The bright lights of the big city didn't alter the personality of Sammartino, though. He remained humble and identified himself as a hardworking and proud Pittsburgher, for which he was beloved by western Pennsylvanians.
Longtime friend Dominic DeNucci of New Sewickley Township was a tag-team partner with Sammartino on wrestling tours throughout North America, Japan and Australia and said, "Everybody knew Bruno; wrestling fans and regular people, too."
"He was popular everywhere and nobody can say anything bad about him," DeNucci said. "Not because he passed away, but because that was his life. He was respectful to everyone. I mean, you didn't want to step on his foot obviously. But he understood you have to be respectful to the people who come out to see you. If they want to talk to you and take your picture, you let them."
DeNucci witnessed the April 1976 Madison Square Garden match in which title-holder Sammartino broke his neck wrestling against Stan Hansen. Wrestling officials urged Sammartino to see medical attention at a New York hospital, but the wrestler refused, saying he didn't want his elderly parents to be scared if they learned about his injury from a New York media report. Instead, Sammartino decided to fly back to Pittsburgh, where he could tell his mom first. DeNucci offered to help Sammartino get to the New York airport, "but he said, 'No, you need to get sleep. ... I'll take a cab,'" DeNucci said.

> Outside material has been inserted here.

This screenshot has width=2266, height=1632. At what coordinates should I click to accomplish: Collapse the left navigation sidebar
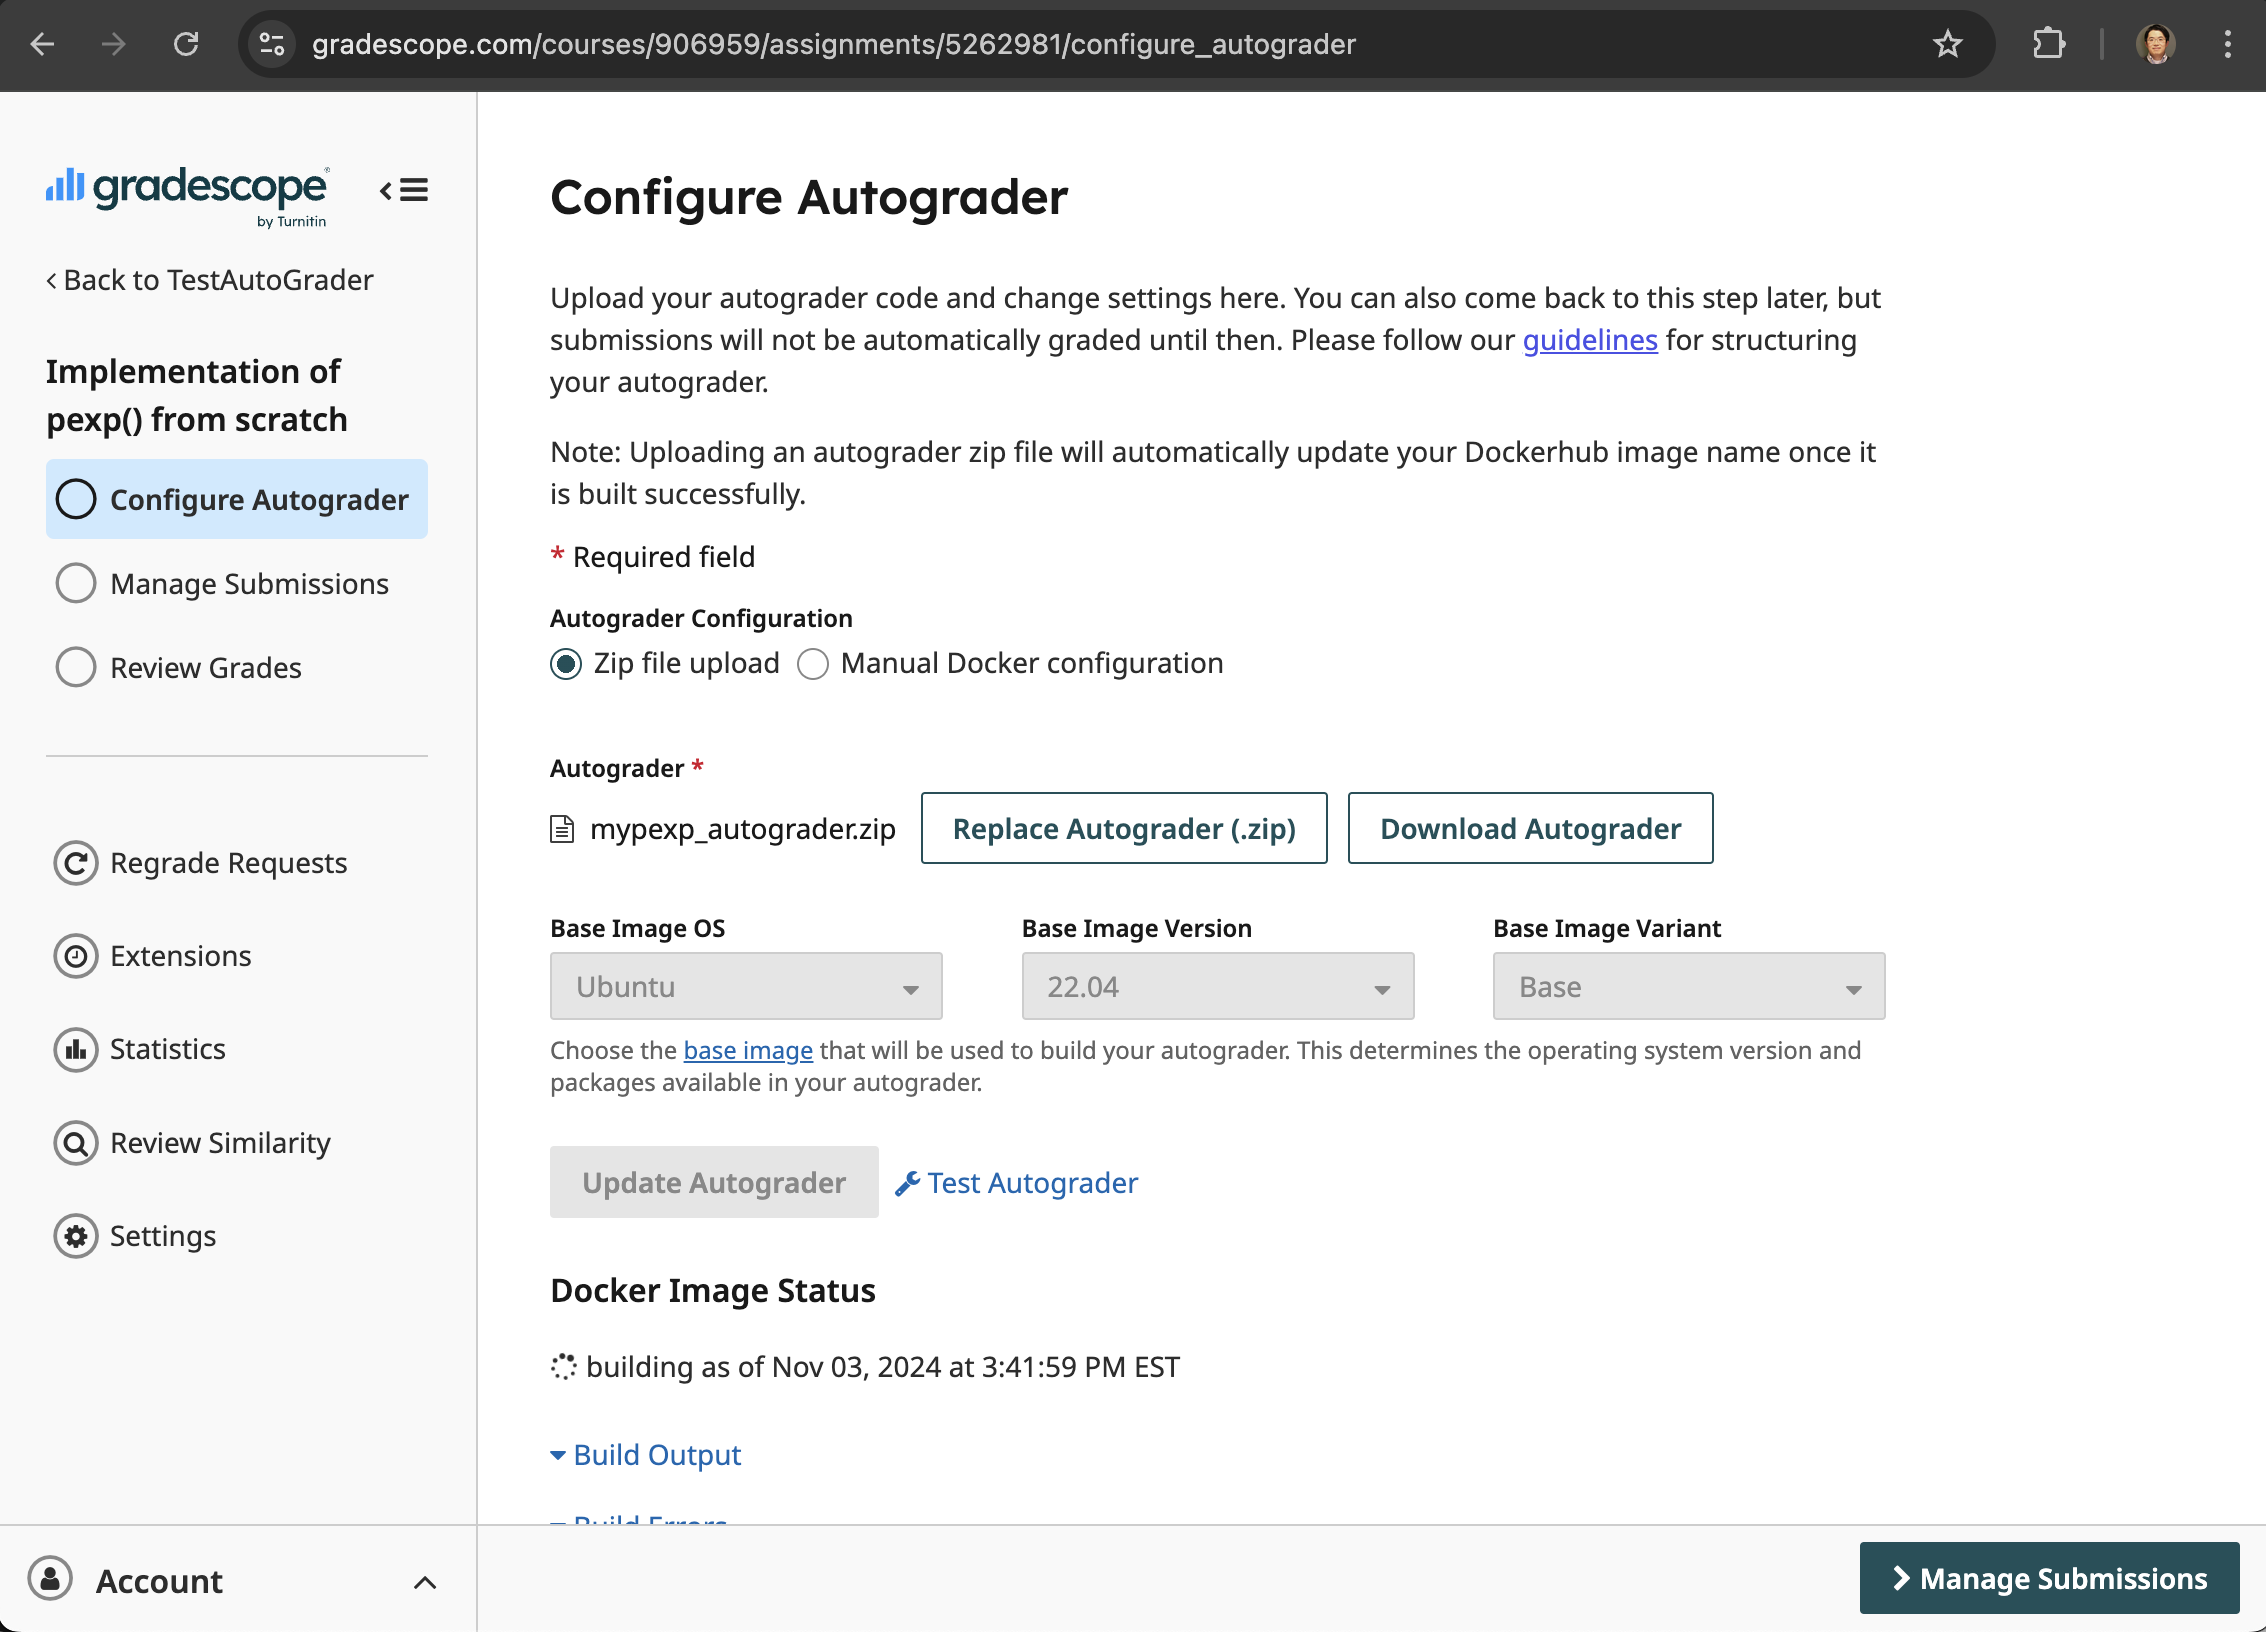404,191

Sammartino was treated for a crushed vertebrae at Divine Providence Hospital, where doctors questioned if he should ever wrestle again. Sammartino predicted he'd be back in the ring by June. Sure enough, a rehabbed Sammartino beat Hansen in a rematch at New York’s Shea Stadium on June 25, a contest Pro Wrestling Illustrated magazine named its “Match of the Year.”
In a Wednesday tweet, WWE star and Olympic gold medalist Kurt Angle, a Mount Lebanon native, called Sammartino "a hometown hero," adding, "I grew up watching Bruno. He was an amazing performer, who made his Pittsburgh natives proud."
Douglas agrees.
"I always said before the Penguins got good, we had the Steelers, the Pirates and Bruno Sammartino. He meant as much to the cultural sports fabric here as the Steelers and Pirates," Douglas said.
Douglas recalls a time Sammartino paid a surprise visit to DeNucci's wrestling school in New Sewickley, ready to give tips to eager young pupils.
"He'd say like, 'Hey, kid, don't turn that way,'" Douglas said.
"He never had a big ego. Most people in this business do, but I never saw that with Bruno," Douglas said.
Sammartino announced his retirement from wrestling after defeating his former protege, Larry Zbyszko, at Shea Stadium on Aug. 9, 1980, in front of 35,000 fans.
No wrestler ever really retires, however, and several years later he was back with the WWF as a ringside announcer, and in 1986 he stepped into the squared circle again to compete in a battle royal at the second WrestleMania.
Sammartino had a falling out with league officials in the late '80s, unhappy with the edgier direction it was pursuing. Sammartino became an outspoken critic of steroid use by wrestlers, taking his crusade to TV talk shows such as those hosted by Geraldo Rivera, Phil Donahue and Larry King.
Sammartino's relationship with the WWE began to improve around 2009, when the league hired Pittsburgh neurosurgeon Dr. Joseph Maroon as its medical director. Maroon, a concussion specialist for the Steelers, had performed the surgery on Sammartino that had relieved the extensive spinal cord compression that had immobilized the wrestling legend. In conversations with Maroon, Sammartino became satisfied that the WWE had taken major strides in testing wrestlers for concussions and heart problems, as well as curtailing the use of performance-enhancing drugs.
With things patched up, Sammartino agreed to be enshrined by the WWE hall of fame in 2013. Arnold Schwarzenegger handled the induction, as wrestling stars and fans alike cheered.
“Bruno is the equivalent to Babe Ruth in the eyes of thousands of fans worldwide, and his induction truly validates what the WWE Hall of Fame means,” hall-of-fame wrestling announcer Jim "J.R." Ross said at the time.